* **ZADANIA DO WYKONANIA**:
1 - Wypisz z cytowanego fragmentu dokładny tekst, zaczynając od „Jest koniec sierpnia.” i ciągnąc aż do „bardzo mnie znieczuliło?”.
2 - Jak długo, według cytowanego fragmentu, Tim tworzy muzykę reggae?

* **CYTOWANY FRAGMENT**:
--------------------------------

Przejdź do treści

Drobne radości i morze wspomnień

W życiu ciągle za czymś gonimy. Kupujemy różne rzeczy, zdobywamy nagrody, kolekcjonujemy wyróżnienia i dyplomy, a wszystko po to, aby udowodnić sobie, że jesteśmy coś warci. Wychodzimy z założenia, że to, co mamy definiuje nas jako ludzi i określa nasze miejsce na tym świecie. Tę dziwną zależność widać szczególnie tutaj, w Afryce, gdzie mieć często znaczy być.

Tutaj jesteśmy:

Jest koniec sierpnia. Razem z moją randką siedzimy na schodkach przed domem w Bukoto. Na potrzeby tego posta dajmy mu na imię Tim. Tim jest znany w Ugandzie. Od ponad 7 lat tworzy muzykę reggae. Ludzie rozpoznają go na ulicy, pytają o nowe piosenki, zaczepiają, czasem pstrykną zdjęcie. Tim jednak nie zachowuje się jak typowy lokalny celebryta. Nie wciska się do telewizji, nie udziela wielu wywiadów, nie ma nawet fanpejdża na Facebooku. Dzień jest wyjątkowo ładny a przez drzewa przed domem przebijają się poranne promienie słońca. Tim wyciąga rękę i zrywa z drzewa świeżutkie i dojrzałe awokado, po czym przytyka je do nosa i zaciąga się jego zapachem.

– Co robisz? – pytam.

– Powąchaj – odpowiada, wkładając mi w dłonie zielony owoc. Wącham. Nie czuję nic. Czy to mój nos jest zepsuty, czy 22 lata życia w wielkim mieście tak bardzo mnie znieczuliło?

Próbuję raz jeszcze. Wciąż nic. Chyba jednak jestem zepsuta.

--------------------------------

* **DOSTARCZONE DANE**:
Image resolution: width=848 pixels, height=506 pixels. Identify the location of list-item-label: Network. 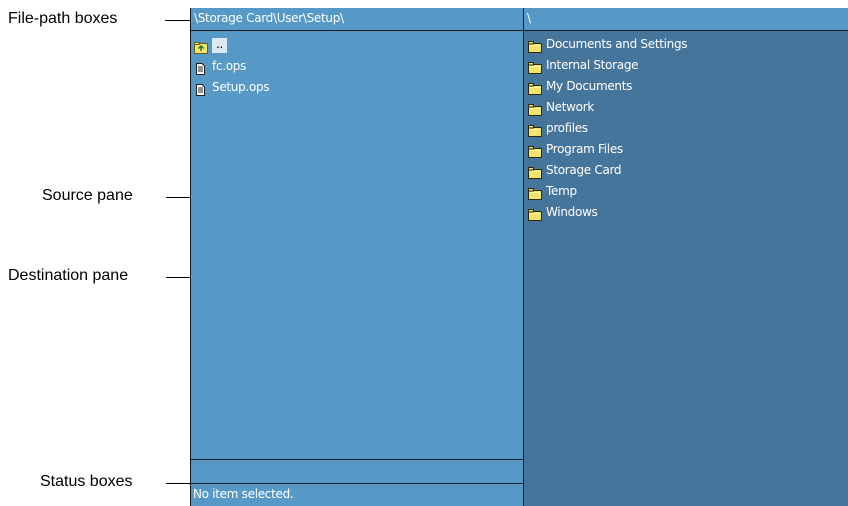
(570, 107).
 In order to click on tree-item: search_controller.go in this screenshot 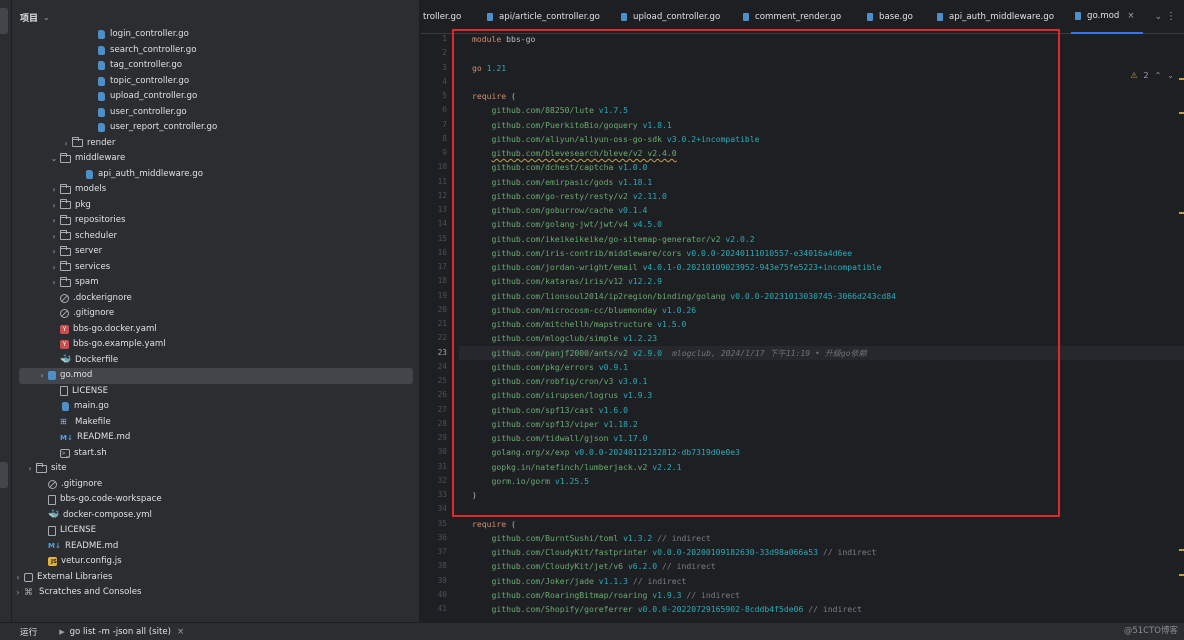, I will do `click(104, 51)`.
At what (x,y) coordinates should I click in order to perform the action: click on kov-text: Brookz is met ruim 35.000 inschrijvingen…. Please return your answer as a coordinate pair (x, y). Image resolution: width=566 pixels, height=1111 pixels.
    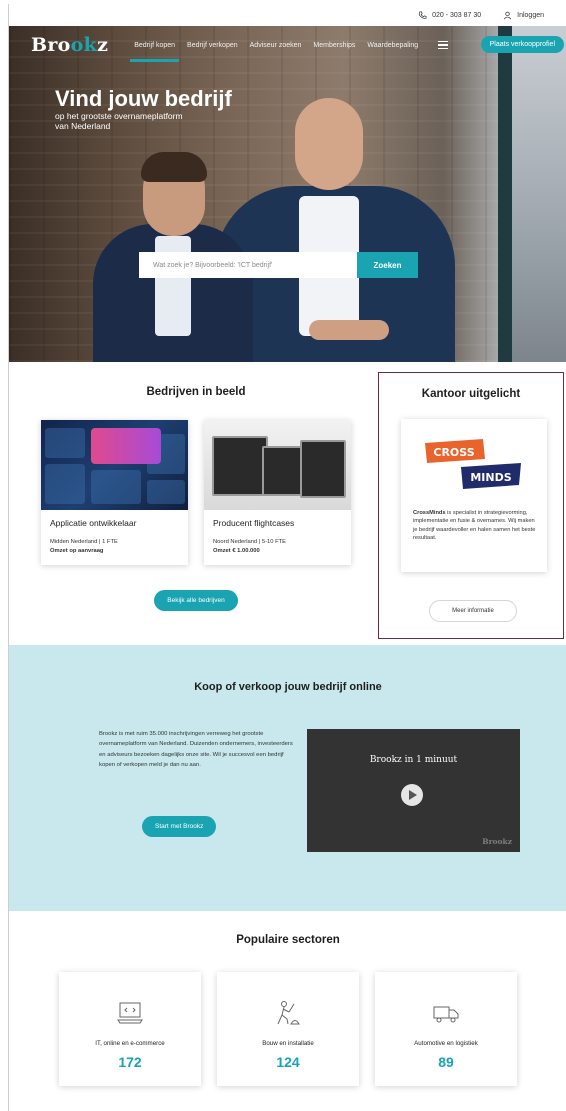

--------------------------------

* **WYNIKI PO KOLEI**:
1 -
Jest koniec sierpnia. Razem z moją randką siedzimy na schodkach przed domem w Bukoto. Na potrzeby tego posta dajmy mu na imię Tim. Tim jest znany w Ugandzie. Od ponad 7 lat tworzy muzykę reggae. Ludzie rozpoznają go na ulicy, pytają o nowe piosenki, zaczepiają, czasem pstrykną zdjęcie. Tim jednak nie zachowuje się jak typowy lokalny celebryta. Nie wciska się do telewizji, nie udziela wielu wywiadów, nie ma nawet fanpejdża na Facebooku. Dzień jest wyjątkowo ładny a przez drzewa przed domem przebijają się poranne promienie słońca. Tim wyciąga rękę i zrywa z drzewa świeżutkie i dojrzałe awokado, po czym przytyka je do nosa i zaciąga się jego zapachem.

– Co robisz? – pytam.

– Powąchaj – odpowiada, wkładając mi w dłonie zielony owoc. Wącham. Nie czuję nic. Czy to mój nos jest zepsuty, czy 22 lata życia w wielkim mieście tak bardzo mnie znieczuliło?

2 - Od ponad 7 lat.